Hi,
> Dear authors,
> I found a description for the greens_function in the Kwant document:
> "This function can be used to calculate the conductance and other
> transport properties of a system", so, we can also use the fisher-lee
> relation to calculate the conductance in Kwant?
Absolutely! In fact, if you look in the kwant source code in
solvers/common.py around line 778 you'll see the calculation of:
Tr(Γ_out G_out Γ_in G⁺_in)
Which is exactly the expression for the transmission using the
Fisher-Lee relation. In general it is better to use the scattering
matrix to calculate transmissions, as the calculation is more stable (as
noted in the kwant docs), but using Greens functions can be useful when
trying to calculate more complicated currents (e.g. spin current)

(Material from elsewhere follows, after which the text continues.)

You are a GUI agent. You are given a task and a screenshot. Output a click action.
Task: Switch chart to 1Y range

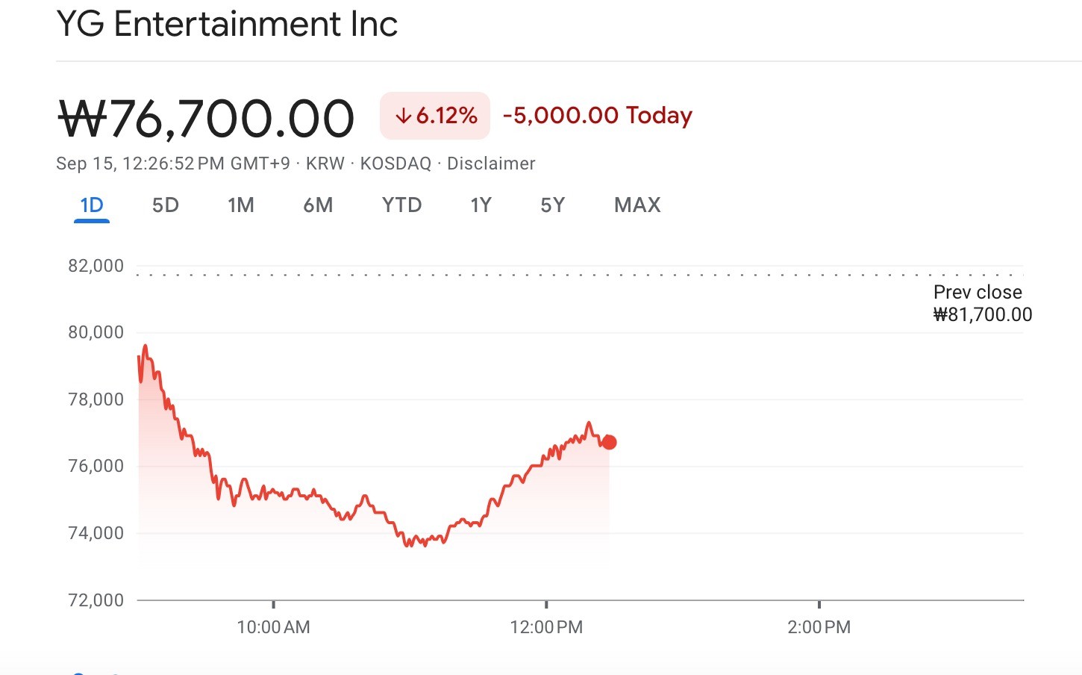coord(481,205)
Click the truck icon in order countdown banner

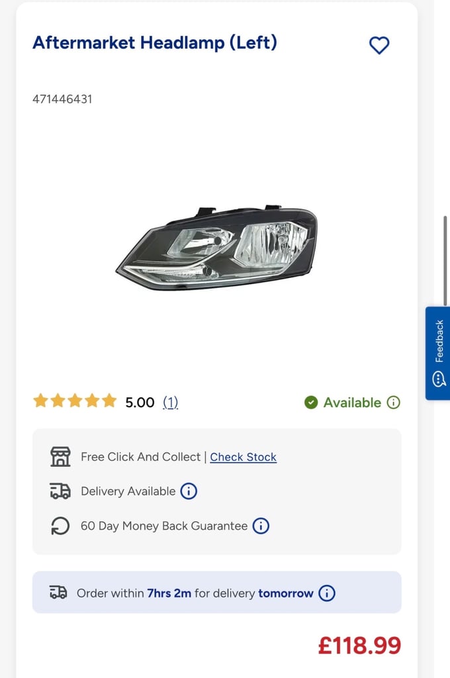[x=58, y=593]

when the scattering modes are not eigenvectors of the associated
"charge" operator (e.g spin).
> I read from Joe's reply email that the Green's function can be used like:
> G = kwant.greens_function(sys, energy)
> G.submatrix(1, 0) # from lead 0 to lead 1
> this is the retarded Green's function? So the advanced Green's function is
> G'=[G]+?
Yes, this is correct.
> How to calculate the self-energy for lead 0 and lead 1?
> Since there is no example in the tutorial, can you give us some
> suggestions or simple examples?
If you finalize a lead you will get an instance of an `InfiniteSystem`.

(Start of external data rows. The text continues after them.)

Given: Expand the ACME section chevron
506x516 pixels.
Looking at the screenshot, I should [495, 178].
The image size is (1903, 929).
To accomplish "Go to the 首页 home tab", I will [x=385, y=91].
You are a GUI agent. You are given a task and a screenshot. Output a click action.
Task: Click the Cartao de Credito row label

If we look in the documentation of such an object (http://goo.gl/BHy24i)
there is a method `selfenergy` which calculates the self-energy of the
lead at a given energy. An example could be:
W = 5
lat = kwant.lattice.square()
lead = kwant.Builder(kwant.TranslationalSymmetry((-1, 0)))
lead[lat(0, j) for j in xrange(W)] = 2
lead[lat.neighbors()] = -1 ;
flead = lead.finalized()
sigma = flead.selfenergy(energy=1)
`sigma` is then a W x W matrix, which is the self-energy of the lead
at the given energy. Anything more specific will depend on what you want
to calculate with the self-energy.
Hope that clarifies,
Joe